Cracking the code to smart growth in Mesa, AZ


A vision for creating complete neighborhoods in downtown Mesa, AZ. Image from “Form-Based Code: Workshop Summary Presentation” via the City of Mesa.

Downtown Mesa, Arizona is already great a destination to go out to lunch or to shop. Now, the Mesa City Council is working to make downtown not just a destination but a neighborhood – and they’re using innovative zoning strategies to help make it happen.

“Walkable neighborhoods don’t just happen by chance,” said Mesa Councilmember Dave Richins. “Your design standards need enable people to build using smart growth principles.”

Richins, a board member of Smart Growth America’s coalition partner The Sonoran Institute, is part of the team working to make Mesa’s neighborhoods walkable and economically resilient by improving zoning codes. Their approach, called “form-based code,” focuses on how buildings function and interact with the street and community, rather than their use.

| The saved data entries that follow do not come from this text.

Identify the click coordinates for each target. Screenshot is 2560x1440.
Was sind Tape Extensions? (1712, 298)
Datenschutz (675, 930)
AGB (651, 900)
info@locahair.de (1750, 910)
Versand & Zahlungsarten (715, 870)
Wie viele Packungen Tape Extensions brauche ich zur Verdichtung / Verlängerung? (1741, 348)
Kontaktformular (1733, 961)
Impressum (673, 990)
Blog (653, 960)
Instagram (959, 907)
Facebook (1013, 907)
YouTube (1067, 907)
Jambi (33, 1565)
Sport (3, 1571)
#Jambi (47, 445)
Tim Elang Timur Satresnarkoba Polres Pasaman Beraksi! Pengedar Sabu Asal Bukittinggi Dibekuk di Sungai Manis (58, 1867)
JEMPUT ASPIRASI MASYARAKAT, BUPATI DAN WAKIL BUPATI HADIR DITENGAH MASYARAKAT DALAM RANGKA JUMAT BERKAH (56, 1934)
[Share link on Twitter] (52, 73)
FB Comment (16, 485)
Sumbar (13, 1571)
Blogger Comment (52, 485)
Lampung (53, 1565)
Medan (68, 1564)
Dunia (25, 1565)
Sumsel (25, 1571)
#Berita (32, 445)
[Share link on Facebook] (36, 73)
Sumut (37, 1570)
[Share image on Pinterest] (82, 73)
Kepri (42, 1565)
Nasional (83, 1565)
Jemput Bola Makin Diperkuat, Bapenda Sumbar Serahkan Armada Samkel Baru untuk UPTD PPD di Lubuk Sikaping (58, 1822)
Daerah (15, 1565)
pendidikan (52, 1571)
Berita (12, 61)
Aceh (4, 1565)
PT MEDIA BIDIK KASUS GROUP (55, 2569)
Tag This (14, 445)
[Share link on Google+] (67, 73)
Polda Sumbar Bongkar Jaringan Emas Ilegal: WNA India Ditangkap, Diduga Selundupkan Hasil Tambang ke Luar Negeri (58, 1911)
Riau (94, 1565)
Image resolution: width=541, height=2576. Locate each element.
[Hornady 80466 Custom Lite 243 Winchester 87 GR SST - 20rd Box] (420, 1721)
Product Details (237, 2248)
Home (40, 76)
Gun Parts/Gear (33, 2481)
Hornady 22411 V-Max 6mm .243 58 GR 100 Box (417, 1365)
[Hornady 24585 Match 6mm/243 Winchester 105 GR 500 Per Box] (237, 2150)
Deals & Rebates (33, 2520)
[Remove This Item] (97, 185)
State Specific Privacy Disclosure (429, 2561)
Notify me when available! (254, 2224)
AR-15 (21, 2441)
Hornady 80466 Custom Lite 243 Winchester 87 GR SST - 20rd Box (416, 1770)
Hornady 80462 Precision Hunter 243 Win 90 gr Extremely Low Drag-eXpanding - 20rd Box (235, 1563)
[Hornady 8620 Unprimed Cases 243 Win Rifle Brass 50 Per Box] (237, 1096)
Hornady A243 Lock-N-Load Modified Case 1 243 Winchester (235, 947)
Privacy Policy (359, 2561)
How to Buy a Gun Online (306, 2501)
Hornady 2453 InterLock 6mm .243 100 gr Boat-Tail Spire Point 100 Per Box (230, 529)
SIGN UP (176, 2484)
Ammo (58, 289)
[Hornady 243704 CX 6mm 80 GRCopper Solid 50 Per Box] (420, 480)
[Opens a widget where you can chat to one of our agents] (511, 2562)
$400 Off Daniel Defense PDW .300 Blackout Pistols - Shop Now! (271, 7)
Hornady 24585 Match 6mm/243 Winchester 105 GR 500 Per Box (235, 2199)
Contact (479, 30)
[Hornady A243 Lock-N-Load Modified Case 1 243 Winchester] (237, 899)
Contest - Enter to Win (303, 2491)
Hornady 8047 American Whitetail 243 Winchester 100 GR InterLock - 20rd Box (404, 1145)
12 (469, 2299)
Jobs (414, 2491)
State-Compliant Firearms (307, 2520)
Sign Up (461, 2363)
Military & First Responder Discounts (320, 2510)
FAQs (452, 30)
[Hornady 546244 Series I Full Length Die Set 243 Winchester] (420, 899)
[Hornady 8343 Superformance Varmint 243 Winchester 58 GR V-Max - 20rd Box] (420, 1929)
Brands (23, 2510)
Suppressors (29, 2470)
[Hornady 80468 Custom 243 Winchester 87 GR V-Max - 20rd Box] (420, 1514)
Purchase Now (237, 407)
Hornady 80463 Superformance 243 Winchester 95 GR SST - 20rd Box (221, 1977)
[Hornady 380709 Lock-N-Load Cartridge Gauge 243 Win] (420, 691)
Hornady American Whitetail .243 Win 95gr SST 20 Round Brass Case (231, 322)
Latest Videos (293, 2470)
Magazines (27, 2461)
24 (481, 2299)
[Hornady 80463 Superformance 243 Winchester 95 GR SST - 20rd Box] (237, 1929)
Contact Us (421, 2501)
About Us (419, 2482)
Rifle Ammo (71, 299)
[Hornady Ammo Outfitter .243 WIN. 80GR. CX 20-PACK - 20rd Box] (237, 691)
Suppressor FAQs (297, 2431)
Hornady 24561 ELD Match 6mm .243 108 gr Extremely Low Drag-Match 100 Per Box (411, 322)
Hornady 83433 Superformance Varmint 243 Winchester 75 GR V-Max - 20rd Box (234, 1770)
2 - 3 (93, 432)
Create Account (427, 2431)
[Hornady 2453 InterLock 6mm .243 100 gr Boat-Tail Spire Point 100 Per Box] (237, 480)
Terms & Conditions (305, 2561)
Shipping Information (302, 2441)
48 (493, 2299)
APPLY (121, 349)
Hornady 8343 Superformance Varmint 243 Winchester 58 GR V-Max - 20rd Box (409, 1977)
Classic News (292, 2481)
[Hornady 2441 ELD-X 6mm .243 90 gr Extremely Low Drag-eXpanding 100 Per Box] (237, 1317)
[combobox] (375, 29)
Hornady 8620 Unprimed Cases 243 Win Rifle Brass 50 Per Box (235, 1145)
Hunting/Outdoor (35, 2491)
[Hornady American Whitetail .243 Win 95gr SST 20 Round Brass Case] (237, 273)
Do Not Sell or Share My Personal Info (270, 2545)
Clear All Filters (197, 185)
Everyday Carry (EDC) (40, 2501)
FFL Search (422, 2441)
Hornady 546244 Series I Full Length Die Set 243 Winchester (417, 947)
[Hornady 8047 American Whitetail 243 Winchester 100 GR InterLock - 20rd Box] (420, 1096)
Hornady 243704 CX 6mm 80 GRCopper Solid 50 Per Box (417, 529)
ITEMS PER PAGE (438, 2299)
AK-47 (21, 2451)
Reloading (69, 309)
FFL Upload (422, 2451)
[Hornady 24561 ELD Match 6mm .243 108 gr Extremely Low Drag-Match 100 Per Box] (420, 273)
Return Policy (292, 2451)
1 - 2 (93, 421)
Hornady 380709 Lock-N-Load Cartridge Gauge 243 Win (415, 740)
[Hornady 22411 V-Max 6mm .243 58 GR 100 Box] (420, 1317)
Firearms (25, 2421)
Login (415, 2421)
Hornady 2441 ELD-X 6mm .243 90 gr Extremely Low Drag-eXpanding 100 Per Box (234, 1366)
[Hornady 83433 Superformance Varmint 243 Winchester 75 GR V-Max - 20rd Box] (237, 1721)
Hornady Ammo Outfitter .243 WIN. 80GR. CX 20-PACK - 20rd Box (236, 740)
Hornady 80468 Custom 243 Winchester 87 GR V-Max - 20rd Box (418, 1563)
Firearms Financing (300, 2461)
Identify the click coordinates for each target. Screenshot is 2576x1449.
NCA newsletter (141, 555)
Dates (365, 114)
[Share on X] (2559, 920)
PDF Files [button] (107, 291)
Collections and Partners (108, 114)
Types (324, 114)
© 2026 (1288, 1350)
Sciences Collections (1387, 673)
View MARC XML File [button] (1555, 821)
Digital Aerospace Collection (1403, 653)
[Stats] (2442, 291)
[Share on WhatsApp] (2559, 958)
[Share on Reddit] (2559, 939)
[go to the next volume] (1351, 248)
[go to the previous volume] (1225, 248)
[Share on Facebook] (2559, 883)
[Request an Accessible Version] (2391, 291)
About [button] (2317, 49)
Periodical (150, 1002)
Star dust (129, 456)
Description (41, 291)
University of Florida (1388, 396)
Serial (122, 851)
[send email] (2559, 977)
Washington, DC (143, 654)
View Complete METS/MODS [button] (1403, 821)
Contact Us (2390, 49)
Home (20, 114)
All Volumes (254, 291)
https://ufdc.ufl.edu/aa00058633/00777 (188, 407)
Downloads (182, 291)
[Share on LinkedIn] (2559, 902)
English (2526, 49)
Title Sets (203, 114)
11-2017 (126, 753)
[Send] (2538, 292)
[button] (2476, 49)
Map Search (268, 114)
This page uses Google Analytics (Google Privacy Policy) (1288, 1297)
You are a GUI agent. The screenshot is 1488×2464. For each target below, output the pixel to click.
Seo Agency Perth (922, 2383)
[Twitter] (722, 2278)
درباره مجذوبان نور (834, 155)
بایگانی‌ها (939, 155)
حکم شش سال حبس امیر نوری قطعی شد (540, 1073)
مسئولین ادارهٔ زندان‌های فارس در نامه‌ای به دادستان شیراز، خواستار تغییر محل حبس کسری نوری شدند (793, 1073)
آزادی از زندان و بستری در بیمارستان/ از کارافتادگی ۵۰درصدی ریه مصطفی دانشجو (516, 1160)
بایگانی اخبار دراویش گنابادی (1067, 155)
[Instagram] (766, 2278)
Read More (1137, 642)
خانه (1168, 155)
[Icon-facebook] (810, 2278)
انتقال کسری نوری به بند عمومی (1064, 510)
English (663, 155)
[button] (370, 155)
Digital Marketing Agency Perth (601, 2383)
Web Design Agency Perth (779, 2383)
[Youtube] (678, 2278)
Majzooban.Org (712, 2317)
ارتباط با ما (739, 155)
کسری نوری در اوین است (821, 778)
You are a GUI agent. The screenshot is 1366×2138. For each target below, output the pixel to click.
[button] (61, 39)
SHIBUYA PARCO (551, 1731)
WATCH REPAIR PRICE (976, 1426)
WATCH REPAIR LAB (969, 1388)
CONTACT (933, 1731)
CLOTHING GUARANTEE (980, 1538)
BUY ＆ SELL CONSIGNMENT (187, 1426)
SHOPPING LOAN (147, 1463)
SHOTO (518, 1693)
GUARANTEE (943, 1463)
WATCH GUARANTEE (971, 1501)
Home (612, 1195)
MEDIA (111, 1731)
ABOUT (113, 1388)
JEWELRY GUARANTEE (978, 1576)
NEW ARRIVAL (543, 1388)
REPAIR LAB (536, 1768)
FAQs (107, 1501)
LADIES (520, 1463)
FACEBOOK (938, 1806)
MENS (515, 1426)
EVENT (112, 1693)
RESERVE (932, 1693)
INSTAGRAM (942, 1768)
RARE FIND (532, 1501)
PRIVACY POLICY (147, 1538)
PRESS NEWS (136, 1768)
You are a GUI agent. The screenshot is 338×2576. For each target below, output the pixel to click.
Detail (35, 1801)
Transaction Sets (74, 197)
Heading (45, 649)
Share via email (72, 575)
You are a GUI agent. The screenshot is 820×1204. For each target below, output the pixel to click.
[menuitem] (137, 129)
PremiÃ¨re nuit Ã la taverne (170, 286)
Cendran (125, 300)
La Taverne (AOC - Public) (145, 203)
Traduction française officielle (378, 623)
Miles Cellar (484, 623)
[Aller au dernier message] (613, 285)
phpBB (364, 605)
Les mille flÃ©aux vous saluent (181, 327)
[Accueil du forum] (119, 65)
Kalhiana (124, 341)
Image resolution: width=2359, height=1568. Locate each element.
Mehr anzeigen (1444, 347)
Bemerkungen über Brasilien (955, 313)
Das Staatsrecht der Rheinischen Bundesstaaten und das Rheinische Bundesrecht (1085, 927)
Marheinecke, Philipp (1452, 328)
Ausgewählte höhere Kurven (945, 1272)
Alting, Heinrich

“Form-based code regulates how buildings look within a hierarchy of uses,” Richins explained. “If you want more activity, your regulating plan empowers more density or use. As you move away, you start allowing for less and less intensive uses.”

These zoning changes will allow developers to build a wider variety of homes and buildings in downtown Mesa, turning an already thriving daytime shopping district into a bonafide neighborhood.

“Smart growth is about choice, and we need to provide smart growth choices in the market,” he says, noting the influx of demand for more walkable and transit-oriented housing options. “With retail at about 85 percent capacity, downtown Mesa is in pretty good shape. But we need additional housing units to promote density to make sure the vibe is sustainable. That’s when you get your barber shops, breakfast places, lunch places filled up throughout the day.”

Mesa’s first discussion on form-based code came up during the development of the Mesa Gateway Strategic Plan for southeast Mesa and planning for the Eastmark project at the corner of Elliot and Ellsworth Roads. Through these projects the City Council learned about the benefits form-based zoning can provide for development and redevelopment. When the City began preparing a plan for downtown Mesa to capture the benefits of new light rail stations, the City Council included form-based code as a tool that could help implement that plan.

Form-based code has already found success in helping to revitalize an aging commercial corridor in Duncanville, Texas. In this southern suburb of Dallas, the two most recent projects in the area have increased in value from $130,000 to $1.8 million. Retail rents have increased from $6 per square foot to $16, and market rate rents, which did not previously exist, are $1.20 per square foot.

Richins sees similar economic benefits for a form-based code in Mesa. “The code will enable existing property owners to recognize the full value and potential of their property,” he says.

The changes come at a great time for Mesa. The City’s first light rail extension is already underway, and code changes make shopping and working downtown even easier. The final draft for form-based coding in Mesa is complete; the Mesa City Council will vote on the issue in the coming months.